Mamak 28. Piyade Tugay Komutanlığı Tank Taburu davası
FETÖ'nün darbe girişimi sırasında Mamak 28. Piyade Tugay Komutanlığına bağlı tank taburu personelinin katıldığı eylemlere ilişkin davada 63 sanığın yargılanmasına devam edildi
Fetullahçı Terör Örgütü'nün (FETÖ) 15 Temmuz darbe girişimi sırasında Mamak 28. Piyade Tugay Komutanlığına bağlı tank taburu personelinin katıldığı eylemlere ilişkin 63 kişinin yargılandığı davaya, sanıkların cumhuriyet savcısının esasa ilişkin mütalaasına karşı savunmalarıyla devam edildi.
Ankara 18. Ağır Ceza Mahkemesince, Sincan Cezaevi Kampüsü'ndeki salonda görülen duruşmaya sanıklar, yakınları, müştekiler ve taraf avukatları katıldı.
Sanık eski astsubay Serhat Şahin, savunmasında, darbe girişimi günü terör saldırısı gerekçesiyle Genelkurmay Başkanlığına gideceklerinin bildirildiğini belirterek, tanklarına kendi birliklerinden olmayan yarbay Bayram Kılıç'ın da bindirildiğini söyledi.
Komutanın Bayram Kılıç'ta olduğunu öne süren Şahin, güzergahlarında vatandaşlarla iletişime geçmediğini, kimsenin "Bu darbe, yanlış yapıyorsun." demediğini iddia ederek, Gençlik Caddesi'ndeki araçların zarar görmesinde bir dahlinin bulunmadığını öne sürdü.
Kimsenin şehit edilmesine neden olmadığını, buna şahit de olmadığını savunan Şahin, silahını herhangi bir canlıya doğrultmadığını iddia etti.
Şahin, canlı ya da cansız hiçbir varlığa zarar vermediğini ileri sürerek, şarapnel parçasıyla yaralandığını ve saat 01.48'den sonra Genelkurmay Başkanlığı revirinde kaldığını, sabah olunca da GATA Hastanesine sevk edildiğini söyledi.
"Bir kandırmacının içinde olduğumu anlasaydım ben de vatandaşın yanında olurdum." diyen Şahin, darbeci ya da FETÖ'cü olmadığını ileri sürdü. Şahin, darbe girişimi için değil, terör saldırısı olduğu gerekçesiyle emir komuta zinciri içinde hareket ettiğini savundu.
Tankı da Bayram Kılıç'ın yönettiğini öne süren Şahin, "Hiçbir tankı emir komuta etmedim, yönlendirmedim.
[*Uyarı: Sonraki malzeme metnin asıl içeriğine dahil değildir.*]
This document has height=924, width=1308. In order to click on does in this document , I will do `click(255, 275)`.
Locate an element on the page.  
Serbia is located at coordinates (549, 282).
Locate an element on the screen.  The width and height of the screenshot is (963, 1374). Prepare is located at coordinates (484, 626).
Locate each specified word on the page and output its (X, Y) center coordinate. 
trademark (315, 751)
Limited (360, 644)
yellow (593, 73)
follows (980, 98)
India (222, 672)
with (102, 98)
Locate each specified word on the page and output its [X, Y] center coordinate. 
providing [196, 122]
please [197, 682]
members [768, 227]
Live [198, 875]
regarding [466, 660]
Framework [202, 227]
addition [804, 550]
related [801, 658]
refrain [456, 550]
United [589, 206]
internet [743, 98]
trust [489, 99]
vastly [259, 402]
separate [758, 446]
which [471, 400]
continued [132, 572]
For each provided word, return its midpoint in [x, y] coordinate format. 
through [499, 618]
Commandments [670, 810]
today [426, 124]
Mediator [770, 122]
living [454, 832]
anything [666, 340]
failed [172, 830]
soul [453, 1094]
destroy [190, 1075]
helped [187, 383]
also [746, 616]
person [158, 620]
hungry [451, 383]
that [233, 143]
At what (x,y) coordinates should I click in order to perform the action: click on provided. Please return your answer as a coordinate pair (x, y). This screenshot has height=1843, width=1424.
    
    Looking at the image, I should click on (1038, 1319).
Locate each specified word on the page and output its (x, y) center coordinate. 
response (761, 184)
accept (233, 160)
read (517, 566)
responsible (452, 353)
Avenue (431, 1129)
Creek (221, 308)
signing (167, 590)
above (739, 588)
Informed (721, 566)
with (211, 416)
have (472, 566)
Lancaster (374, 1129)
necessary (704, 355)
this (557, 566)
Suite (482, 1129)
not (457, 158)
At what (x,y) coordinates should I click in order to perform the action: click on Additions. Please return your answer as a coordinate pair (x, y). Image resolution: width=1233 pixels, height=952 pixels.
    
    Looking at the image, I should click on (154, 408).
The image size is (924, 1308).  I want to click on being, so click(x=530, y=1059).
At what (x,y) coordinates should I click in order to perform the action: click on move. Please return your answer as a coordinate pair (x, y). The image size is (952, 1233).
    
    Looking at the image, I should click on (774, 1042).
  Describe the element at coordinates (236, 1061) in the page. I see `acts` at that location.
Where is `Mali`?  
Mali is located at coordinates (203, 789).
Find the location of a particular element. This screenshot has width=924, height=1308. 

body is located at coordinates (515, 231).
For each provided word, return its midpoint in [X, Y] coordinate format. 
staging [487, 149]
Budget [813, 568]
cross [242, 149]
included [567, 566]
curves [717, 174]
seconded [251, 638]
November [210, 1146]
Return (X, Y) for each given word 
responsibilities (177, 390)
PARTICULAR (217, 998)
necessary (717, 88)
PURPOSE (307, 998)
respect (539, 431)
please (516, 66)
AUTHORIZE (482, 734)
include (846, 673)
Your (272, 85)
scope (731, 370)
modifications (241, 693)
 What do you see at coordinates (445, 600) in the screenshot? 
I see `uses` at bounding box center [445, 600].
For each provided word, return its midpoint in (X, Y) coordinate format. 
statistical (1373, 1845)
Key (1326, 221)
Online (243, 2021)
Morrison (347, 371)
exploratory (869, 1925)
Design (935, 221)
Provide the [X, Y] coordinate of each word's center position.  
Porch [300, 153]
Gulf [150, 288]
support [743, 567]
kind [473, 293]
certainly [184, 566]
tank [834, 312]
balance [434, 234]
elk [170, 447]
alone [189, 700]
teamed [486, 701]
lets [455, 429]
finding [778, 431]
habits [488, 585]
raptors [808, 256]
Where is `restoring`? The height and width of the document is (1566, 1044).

Bilerek ve isteyerek bu işin içinde olmadım." diye konuştu.
Sanık Şahin, beraatini talep etti.
Sanık eski uzman çavuş Mustafa Töker de terör saldırısı emriyle gittikleri Genelkurmay Başkanlığında gerçekleri öğrendikten sonra polise sığındığını savundu.
Töker, "Ben kandırıldım. Tek bildiğim Genelkurmay Başkanı'nın kaçırıldığı, terör saldırısı olduğu ve Genelkurmay'ın güvenlik altına alınması gerektiğidir." dedi.
Sanık Töker, silah kullanmadığını, kamu malına ya da halka zarar vermediğini iddia etti.